Gustaf Hammarsten on Swedish thriller Midnight Sun and filming in Lapland

The Swedish actor isn't really a Sami but there's more truth to the hit crime drama than you might expect


If you don’t have Sky, you’ll have missed out on the brilliant, beautifully shot Swedish drama Midnight Sun, which is out on DVD this week.


Written by the chaps behind The Bridge, it’s another multi-lingual thriller, but this time a Parisian cop is called into investigate the grisly murder of a French national in northernmost Sweden. It soon gets a lot grislier, but there’s also plenty of jaw-dropping scenery. It’s called Midnight Sun because the sun doesn’t set in the Arctic Circle between May and August.

Swedish actor Gustaf Hammarsten plays the timid Swedish investigator who is Sami (the indigenous people of northern Scandinavia who were traditionally nomadic reindeer herders). We asked him what it was like filming in Lapland and how close the drama is to reality.

Was it your first time in Lapland?

I live in Stockholm but I have been up there a few times, although hadn’t experienced it the way I did this time. Even for a Swede, it’s very exotic and different to go up to the northern part of Sweden, so it was exciting for me.

How did you cope with the midnight sun?

I had my Mariah Carey kit with me: earplugs, an eye mask and relaxing music so I could sleep. I had no problem with that actually. We don’t have the midnight sun in Stockholm but there are very few hours of sunlight in winter and then longer days in the summer.

Hammarsten and co-star Leila Bekhti who plays a troubled French cop 

How long were you up there?

From June to October. In June, there was still some snow outside my window and the snow was in full force when I left in October, so it’s a short summer. The Sami people actually have eight seasons: pre-spring and spring, pre-summer and summer etc. Up there it’s totally logical because nature changes so much.

Are you really Sami?

Not to my knowledge, but you never know!

It was really interesting learning about the prejudice that the Samis face from Swedes…

Even as a Swede, I didn’t know much about it either. I think Sweden is in the frontline when it comes to democratic issues and equality between women and men, and racism. But I didn’t really read about Sami people in school and I didn’t really know that much about them and there is a history of treating them in the old colonial, Western way. This series really turns those questions around.

Your character explains that Samis don’t like being called “lapp”, so why is that region called Lapland?

Yes, the Samis don’t want to be called Laps, but still the northern part of Sweden is called Lapland. That’s the way it is. It’s part of the subtle racism.

What was the reaction of real Samis to the show?

There were a lot of Samis involved from the start and some of the actors were true Samis. They could guide us and say if they thought anything was prejudiced. I’m sure there are always people that think “This is crazy, this is totally wrong”. But I have had very positive reactions. We had two Sami pop singers who are in the frontline of the political discussions between the Samis and the Swedes involved: Maxida Marak and Sofia Jannok. They are proud and think this is a very good series from a Sami perspective.

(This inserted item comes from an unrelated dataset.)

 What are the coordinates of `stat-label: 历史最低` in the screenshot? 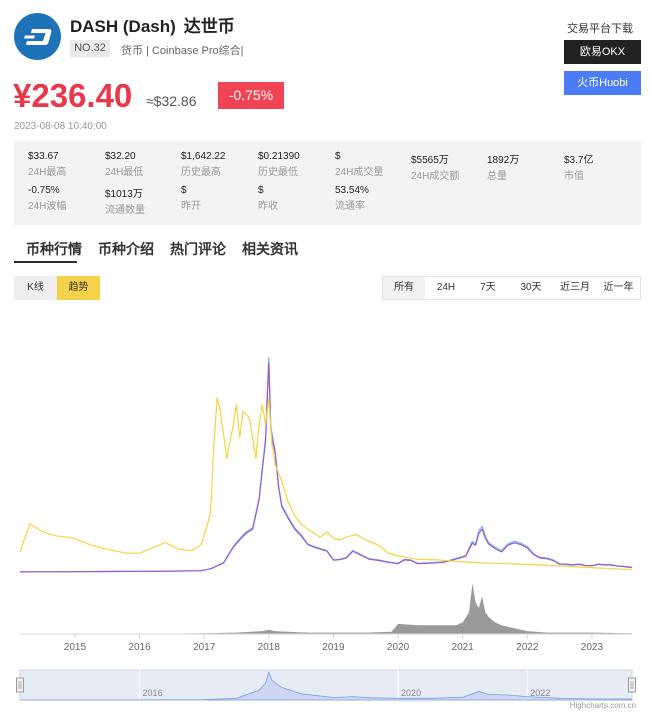 It's located at (278, 172).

The scenery is incredible – did you have time to enjoy it?

It was fantastic. For me, it was like going on an exotic trip to another country and I was still in Sweden. I stayed in a little hotel cabin and went for walks when I had free time. There’s 25 miles to the next little house and then 45 miles to the next so it’s just nature. It’s good for the soul to see where we all come.  felt I should take my kids up because they really should see it.

A snapshot of the stunning backdrop to the show

Midnight Sun is set in Sweden’s northernmost town Kiruna, which is being moved so mining can continue in that area. Is it a real place?

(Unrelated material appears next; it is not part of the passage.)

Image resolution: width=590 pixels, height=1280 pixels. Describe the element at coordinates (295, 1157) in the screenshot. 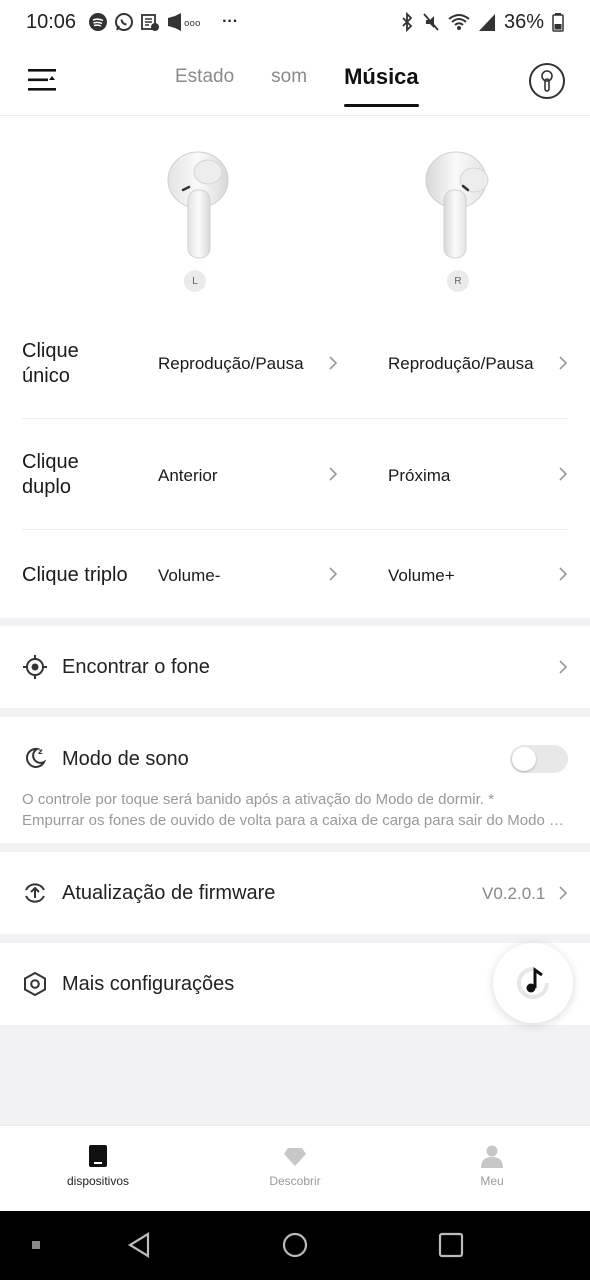

I see `diamond-icon` at that location.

Yes, and they’re actually moving the town for real because of the mine. I think what’s good about the show is that it’s an exciting crime thriller but it also has this racism issue and economical, political issue. The mine that brings in a huge amount of money for the Swedish because it is owned by the government. Now they’re digging almost under the town, but instead of moving and stopping the mine, they want to move the town. It’s unbelievable.

Is there going to be a second series?

Well, that is the question: to be or not to be. It’s been a huge success. The problem is the creators felt they made one complete story and don’t want to make a weaker second season or to milk the thing. I’m up for it but there has to be a good, logical story. Maybe we’ll come to Midsomer in England. There are a lot of murders there!

Is Midsomer Murders popular in Sweden?

Very. Swedes love British crime shows.